* TASK BRIEF *
Word for word, set down the lines from the one that holds "Schedule An Appointment (209, 730)" through the final line of the listing below, and exclude every picture.
RECORDS FOR THE EXERCISE Block Start
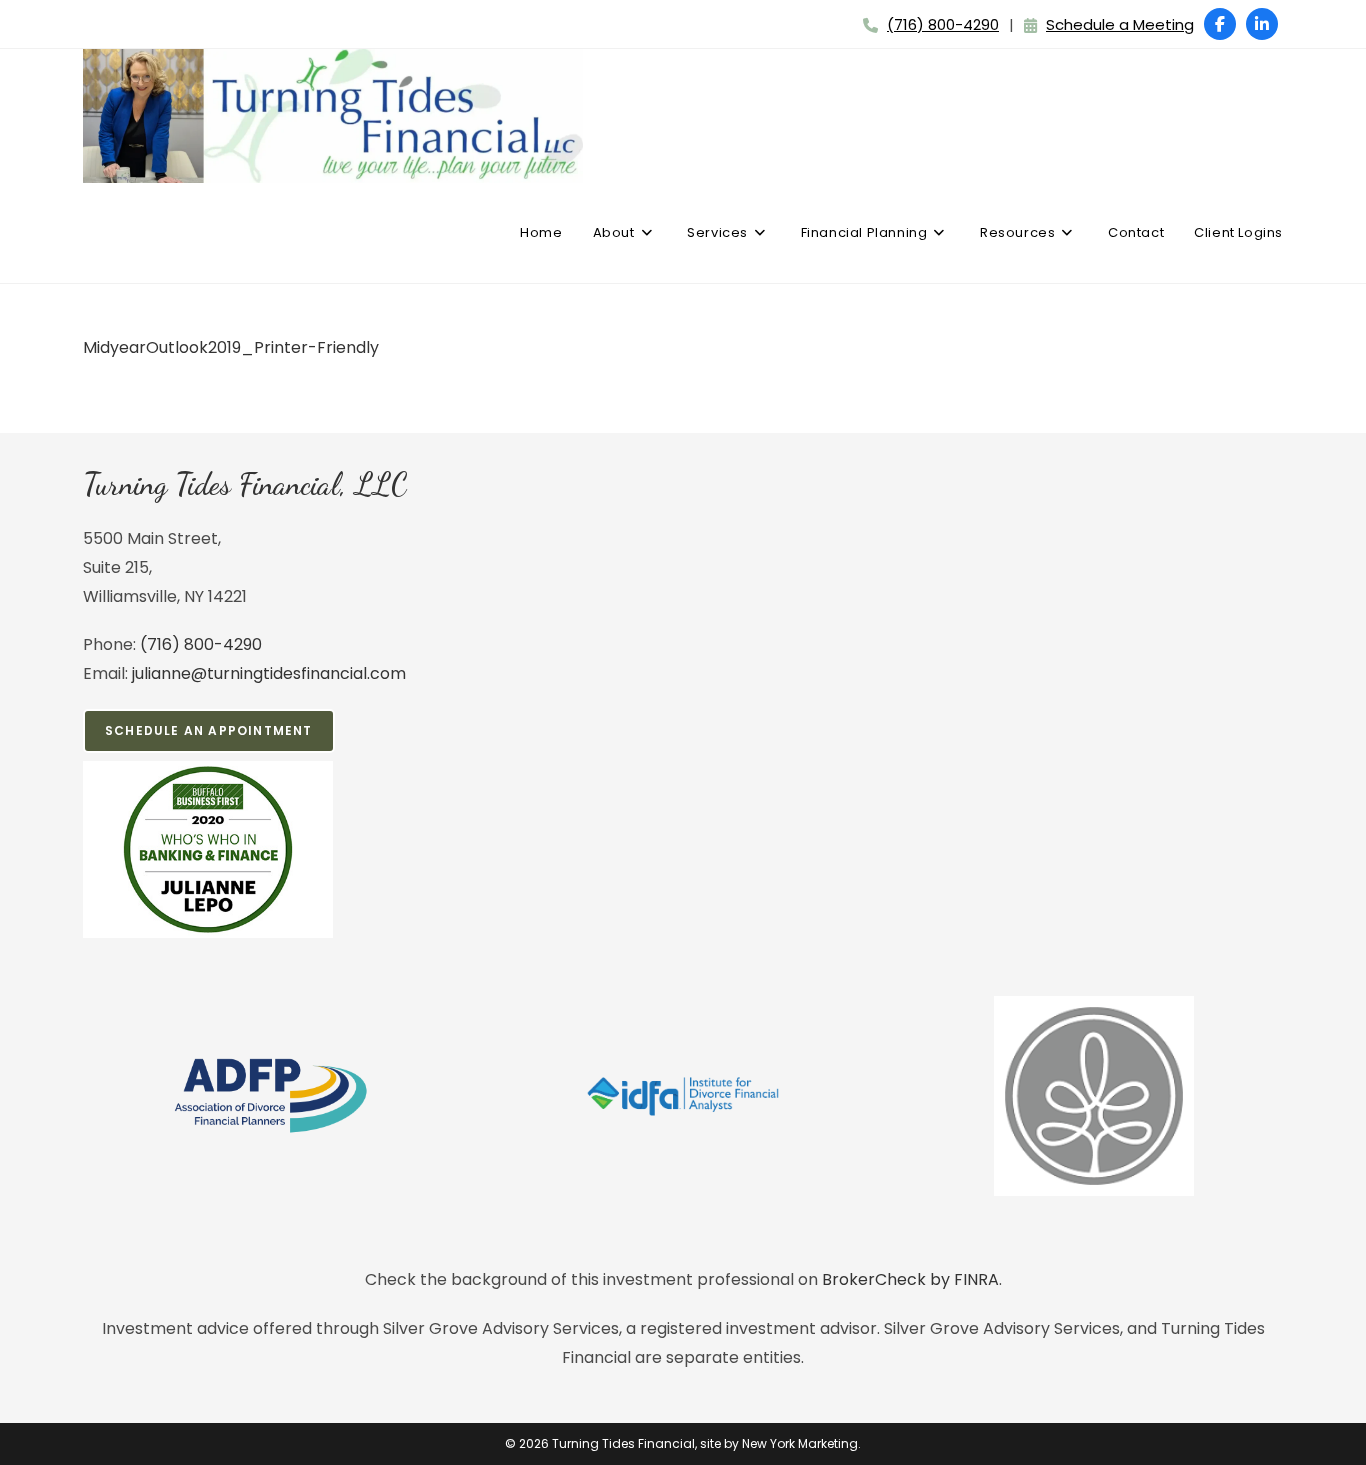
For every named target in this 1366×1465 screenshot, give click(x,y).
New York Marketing (800, 1443)
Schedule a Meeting (1120, 24)
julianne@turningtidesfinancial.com (269, 673)
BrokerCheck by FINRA (910, 1279)
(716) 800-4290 (943, 24)
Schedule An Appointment (209, 730)
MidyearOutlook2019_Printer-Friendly (231, 347)
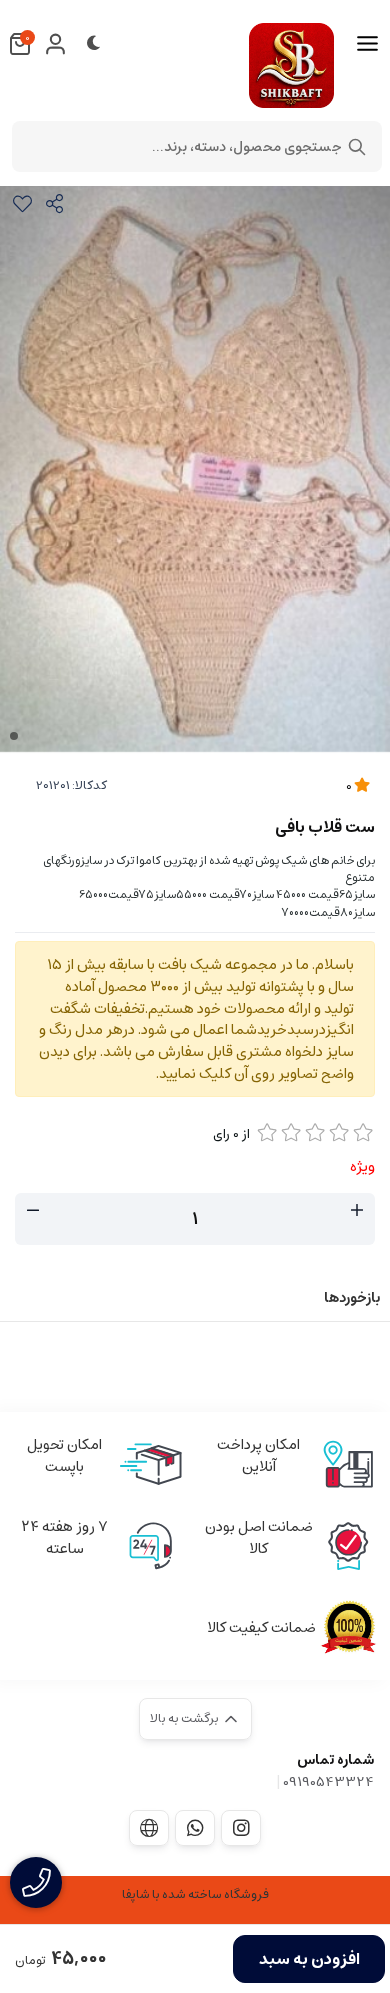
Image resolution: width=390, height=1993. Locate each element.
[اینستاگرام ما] (241, 1828)
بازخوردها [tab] (352, 1298)
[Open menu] (367, 44)
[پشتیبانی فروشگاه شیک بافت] (195, 1828)
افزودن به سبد (309, 1959)
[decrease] (33, 1211)
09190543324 (328, 1782)
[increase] (357, 1211)
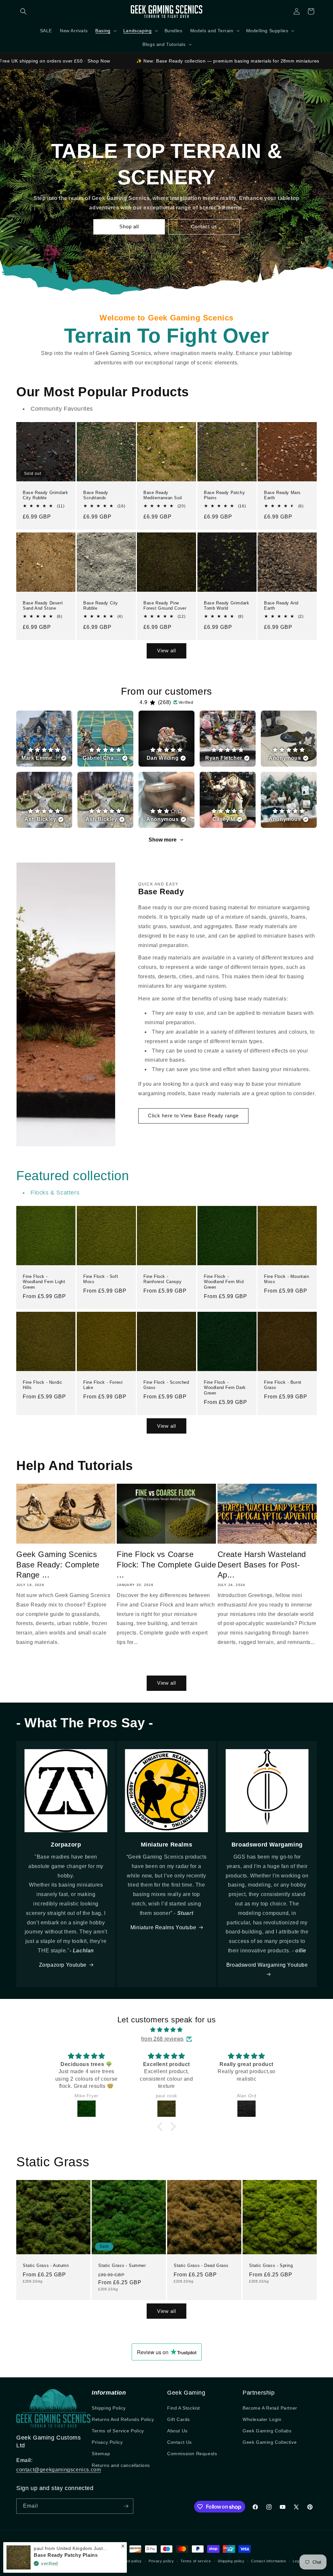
RECORDS FOR THE EXERCISE Block End
* RESULT OF THE TASK *
Schedule An Appointment (209, 730)
MidyearOutlook2019_Printer-Friendly (231, 347)
Image resolution: width=390, height=1993. Locate each element.
[اینستاگرام ما] (241, 1828)
بازخوردها [tab] (352, 1298)
[Open menu] (367, 44)
[پشتیبانی فروشگاه شیک بافت] (195, 1828)
افزودن به سبد (309, 1959)
[decrease] (33, 1211)
09190543324 (328, 1782)
[increase] (357, 1211)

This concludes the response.